Study On Synthesis And Application Of 4A Zeolite Using Coal Fly Ash

In recent years,the rapid increase in population and economic growth have led to an increase in energy demand. To our country, the coal is now known to be the most stable and available energy source. However, utilization of coal as an energy source involves the generation of a great amount of coal ash, and the recycling rate of the ash is rather low. It is mainly used for producing the civil construction material at present,and there is a limit to the demand for coal ash by construction industries. The use of the fly ash is low technological content.
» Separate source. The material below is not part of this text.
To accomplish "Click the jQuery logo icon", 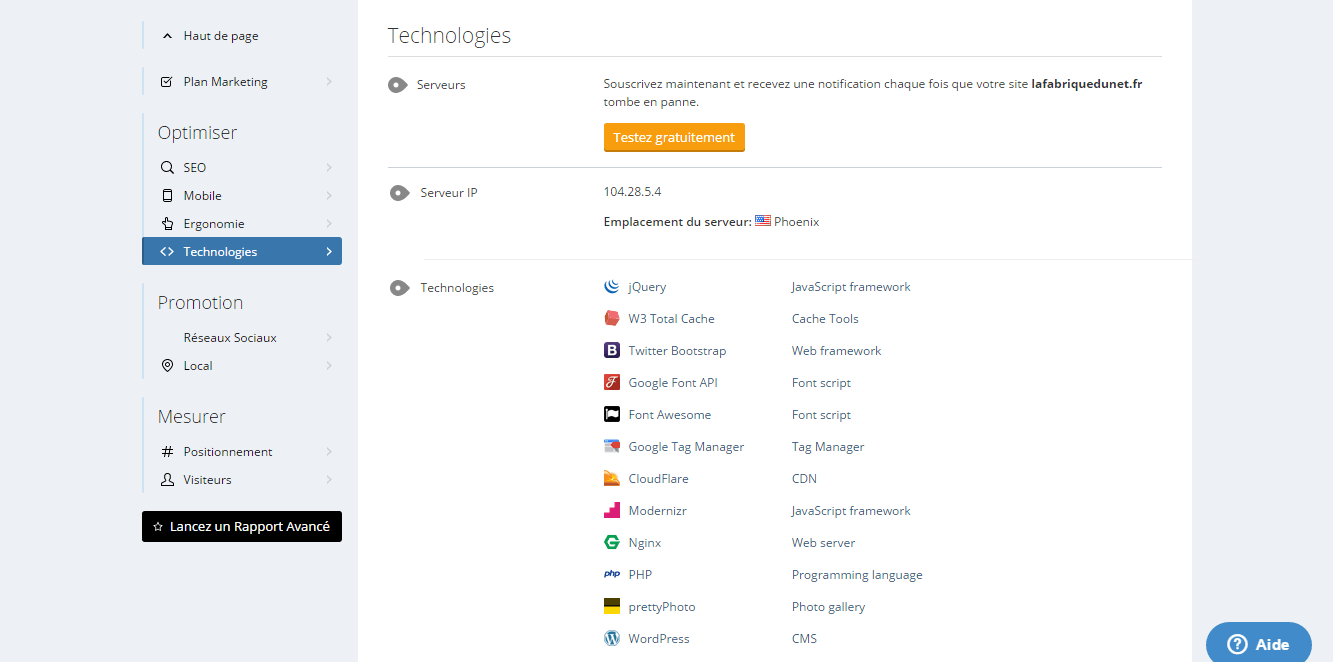I will (612, 287).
At present, the utilization ratio of the fly ash of our country is still less than 1/2, therefore, the amount of coal fly ash is increasing and different applications should be considered.This study is to synthesize the excellent performance 4A molecular sieve using inexpensive industrial waste material fly ash as basic raw materials by two methods.One method consists of a hydrothermal technique at different conditions of alkali source, the other comprises a combination of alkaline fusion of fly ash with NaOH prior to a hydrothermal treatment at different conditions of guide agent. In addition, we have utilized synthetic zeolite products to get rid of heavy metal ions in the wastewater, which may provide experimental base for environmental friendly industrialization and find a new approach for the use of fly ash with subtly.Through XRD expertizing phase, SEM observing appearance, TG-DTA analyzing heat stability,IR analyzing structure, laser analyzing granularity and measuring the uptake of heavy metal ions in the wastewater by atomic absorption spectrophotometry .The results show that excellent performance 4A zeolite can be synthesized at conditions: calcined at 850℃ and for 2.0hours,then hydrothermal reacted with composition of reaction mixture 3Na₂O:1Al₂O₃:2SiO₂:185H₂O at temperature90℃, crystallization time 6h. In both cases, the synthetic zeolite products display significantly increased adsorption capacities compared tothe raw material. And that the fusion method yield better results in terms of shorter times necessary to obtain a product with high crystallinity and excellent performance as cation exchanger, the saturation adsorption capacity of Cu2+ up to 10.72 mg/g.